A workable maintenance cycle is:
- New processing activities are added to the ROPA as part of the launch process (a sign-off before go-live).
- Existing entries are reviewed at least annually.
- Changes to retention periods, recipients, or international transfers trigger an update.
- The DPO or data protection lead owns the document and the review schedule.
For wider context on where the ROPA sits in a compliance programme, see our seven principles guide (accountability), controller vs processor guide, and retention guide.
Frequently asked questions
Do I need a ROPA if I have fewer than 250 employees?
Almost certainly yes. The Article 30(5) exemption applies only if your processing is not likely to result in a risk, is occasional, and excludes special category data. Most modern businesses fail at least one of those tests.
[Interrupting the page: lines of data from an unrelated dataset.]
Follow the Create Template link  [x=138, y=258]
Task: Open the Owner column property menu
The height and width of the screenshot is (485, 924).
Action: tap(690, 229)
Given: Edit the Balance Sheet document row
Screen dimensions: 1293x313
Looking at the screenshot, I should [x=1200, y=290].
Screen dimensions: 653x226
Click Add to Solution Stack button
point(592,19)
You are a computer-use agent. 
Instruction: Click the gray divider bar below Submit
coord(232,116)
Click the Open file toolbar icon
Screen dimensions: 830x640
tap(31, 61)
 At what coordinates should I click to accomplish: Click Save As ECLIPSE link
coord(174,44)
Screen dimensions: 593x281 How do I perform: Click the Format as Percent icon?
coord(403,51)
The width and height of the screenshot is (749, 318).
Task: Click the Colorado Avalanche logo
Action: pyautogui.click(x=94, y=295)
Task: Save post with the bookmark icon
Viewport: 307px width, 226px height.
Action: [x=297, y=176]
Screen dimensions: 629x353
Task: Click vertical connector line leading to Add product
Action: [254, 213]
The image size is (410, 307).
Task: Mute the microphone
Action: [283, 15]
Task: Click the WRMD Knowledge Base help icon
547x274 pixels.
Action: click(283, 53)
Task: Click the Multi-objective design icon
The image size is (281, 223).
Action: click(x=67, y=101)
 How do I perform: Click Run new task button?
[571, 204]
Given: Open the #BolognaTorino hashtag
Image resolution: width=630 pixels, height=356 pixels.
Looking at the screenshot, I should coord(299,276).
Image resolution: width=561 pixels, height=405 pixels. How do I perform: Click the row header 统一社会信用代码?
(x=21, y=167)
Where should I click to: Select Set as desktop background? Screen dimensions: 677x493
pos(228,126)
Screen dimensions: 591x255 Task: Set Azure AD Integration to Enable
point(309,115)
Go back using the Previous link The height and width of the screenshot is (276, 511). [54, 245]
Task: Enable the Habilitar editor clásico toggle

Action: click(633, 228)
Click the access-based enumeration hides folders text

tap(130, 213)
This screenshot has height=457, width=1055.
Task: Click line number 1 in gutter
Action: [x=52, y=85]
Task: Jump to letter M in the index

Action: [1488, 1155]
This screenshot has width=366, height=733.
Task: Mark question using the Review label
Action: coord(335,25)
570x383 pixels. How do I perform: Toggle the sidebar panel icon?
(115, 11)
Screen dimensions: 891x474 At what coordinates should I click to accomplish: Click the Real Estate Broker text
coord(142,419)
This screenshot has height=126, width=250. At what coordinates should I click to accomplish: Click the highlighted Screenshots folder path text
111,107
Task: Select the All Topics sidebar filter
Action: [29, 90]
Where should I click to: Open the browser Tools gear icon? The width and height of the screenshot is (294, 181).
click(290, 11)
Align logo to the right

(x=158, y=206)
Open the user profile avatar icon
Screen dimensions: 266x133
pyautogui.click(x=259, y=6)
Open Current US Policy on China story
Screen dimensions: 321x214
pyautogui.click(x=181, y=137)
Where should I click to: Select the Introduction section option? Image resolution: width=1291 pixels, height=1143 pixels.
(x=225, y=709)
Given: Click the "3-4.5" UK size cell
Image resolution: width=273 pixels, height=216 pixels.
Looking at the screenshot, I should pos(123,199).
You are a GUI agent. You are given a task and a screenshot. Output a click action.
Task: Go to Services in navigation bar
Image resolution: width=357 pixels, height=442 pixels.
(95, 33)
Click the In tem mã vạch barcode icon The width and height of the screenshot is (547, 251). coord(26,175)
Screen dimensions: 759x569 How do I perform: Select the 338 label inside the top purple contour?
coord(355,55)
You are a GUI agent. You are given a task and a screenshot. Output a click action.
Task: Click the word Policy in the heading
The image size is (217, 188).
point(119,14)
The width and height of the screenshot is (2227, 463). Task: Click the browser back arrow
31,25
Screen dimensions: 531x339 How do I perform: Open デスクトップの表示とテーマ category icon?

What's the difference between ROPA and DPIA?
A ROPA is an inventory of all processing activities. A Data Protection Impact Assessment is a deeper analysis required where a specific processing activity is likely to result in high risk to individuals. The ROPA identifies which activities need a DPIA; the DPIA is a separate document.
Does the ROPA need to be written?
Yes. Article 30(3) requires the records to be in writing, "including in electronic form". A spreadsheet, database, or compliance tool entry counts; a verbal understanding does not.
Can the ICO ask to see my ROPA?
Yes. Article 30(4) requires controllers and processors to make the records available to the supervisory authority on request. ROPA gaps are a frequent ICO audit finding.
What's the difference between Article 30 and Article 32?
Article 30 covers documentation of processing activities. Article 32 covers documentation of security measures. The ROPA includes a description of security at a high level; the detailed security controls sit in a separate information security policy.